Kyle Rittenhouse released a new book called “Acquitted” on Amazon Kindle, but despite having a radicalized alt-right fan base, the book is not performing well in the market.
Rittenhouse, still not even old enough to buy alcohol, launched the project on the second anniversary of his acquittal on all charges related to the killing of Joseph Rosenbaum, 36, and Anthony Huber, 26, in August 2020. The two men were protesting the police shooting of Jacob Blake by a Kenosha, Wisconsin, police officer when he fatally shot them with a semi-automatic AR-15-style assault rifle. Also wounded by Rittenhouse that night was Gaige Grosskreutz, 26.
The book details, from his perspective, his fears on that night as a 17-year-old, maintaining he acted in self-defense, his arrest, prison, the media, and the trial, where he was acquitted on Nov. 19, 2021.
“I never wanted to be a public figure. I was homeless as a small child and raised in government-subsidized housing. My goal was to be a cop or a paramedic,” Rittenhouse says in a blurb on the online retailer’s platform.
“I went to Kenosha to help my community—not become a whipping boy in the national debate. In less than three minutes, the direction of my life was horribly altered when I was forced to defend myself with deadly force. So much was said and written about me that was not true.”
The 20-year-old contends that the book is his voice for the “first time,” telling his story, claiming, “I was attacked.
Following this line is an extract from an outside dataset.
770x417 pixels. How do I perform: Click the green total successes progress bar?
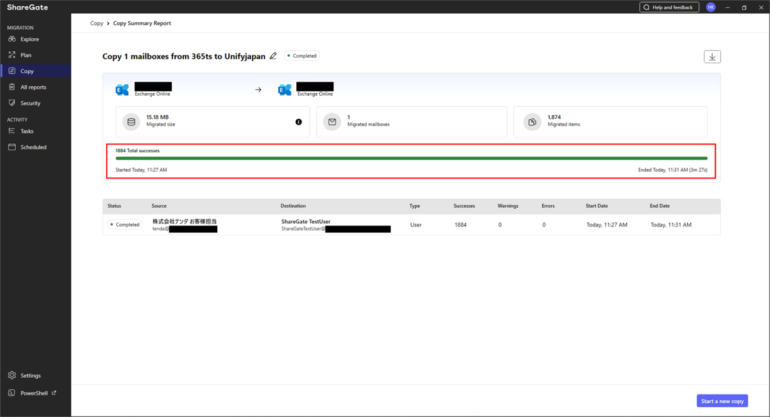(411, 158)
I defended myself. I was prosecuted. I was acquitted.”
Despite having over a million followers on the X platform, 266,000 followers on Instagram, and being a Fox News and MAGA darling, his digital book is not selling.
As of Tuesday, Dec. 5, the book is ranked at No. 9,569 in the Kindle Store sector on Amazon and No. 510 in nonfiction in the Kindle Store.
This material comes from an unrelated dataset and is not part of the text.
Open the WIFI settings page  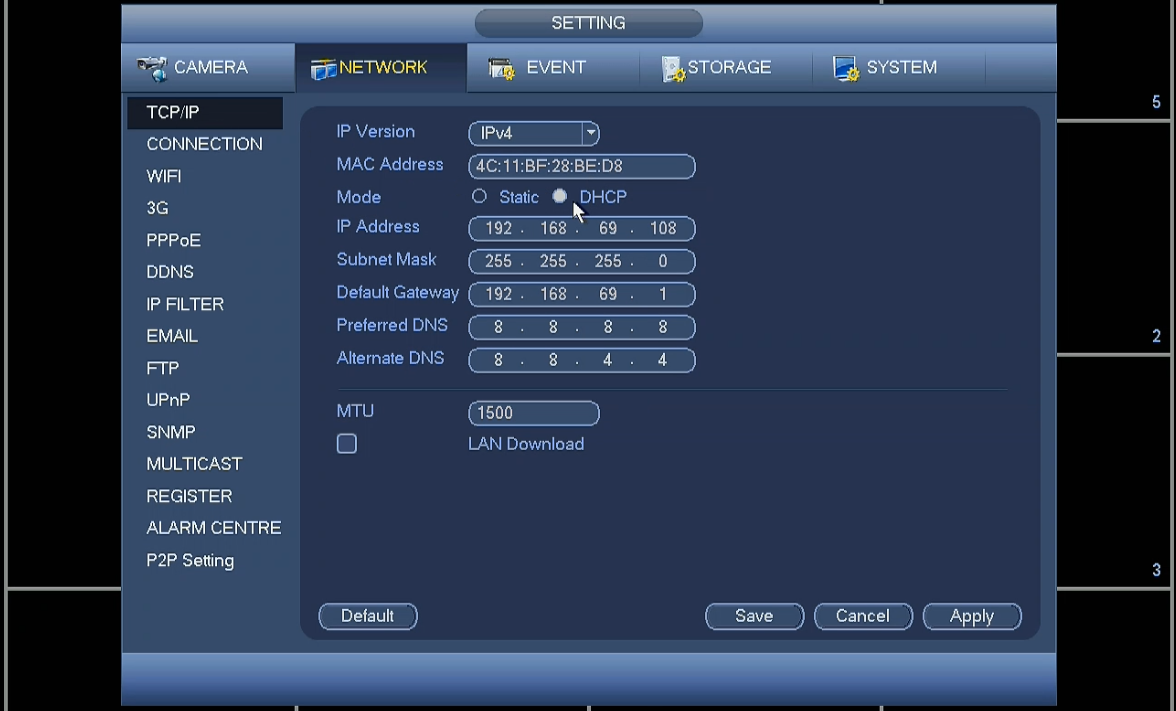click(164, 176)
The book has over 43 reviews and sits at 3.6 stars on the platform’s user-generated rating system.
Fifty-six percent of the readers gave the work five stars. However, 33 percent of readers gave it one star.
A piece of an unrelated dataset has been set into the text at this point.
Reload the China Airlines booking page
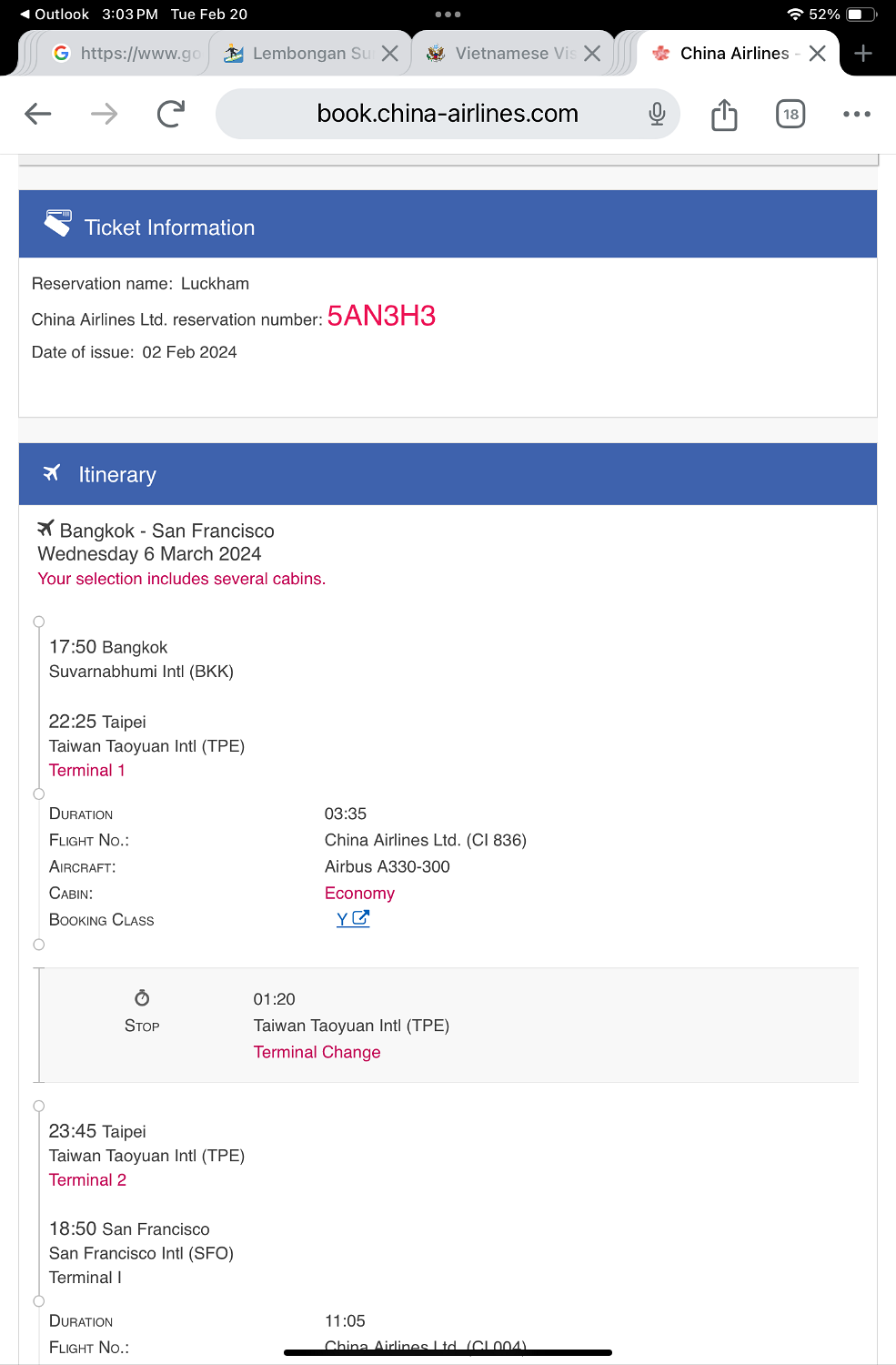 (171, 114)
“In a world where values are turned upside-down, a world where children can be exploited or abused for power or profit, a world where politics can easily trump justice, a world where factions at opposite extremes create myths to fit their agendas, the voice of a child is heard telling the truth behind a tragic path to manhood and connectedness with God. Acquitted: The story of the myth, the boy, the man – Kyle Rittenhouse,” one review read.
Another review accused Rittenhouse of “self-victimizing.”
“The book just comes off as a self-victimizing rant, blaming everyone else for his problems but himself…even shaming his parents. What I found most telling of the book is his glaring omission of the fact that there was no reason for him to go to the protest: He’s not a security professional, nor medical professional, never even was a boy scout,” it read.
The review continued, “But he went, easily out arming every other citizen at the protest. Had he stayed home, those people would still be alive. He now seeks shelter behind far right ideology and the hijacking of the 2nd amendment….And now he’s been reduced to a poorly written, half-truth autobiography in a desperate attempt to make a buck.”
Still, some people see this book as “very touching” and a “tremendous” work.
Rittenhouse has a current estimated net worth of $55,000. This is substantially less than the money he received through crowdfunding donations that totaled $200,000. His final payout, through the site GiveSendGo, was $300,000 less than its goal.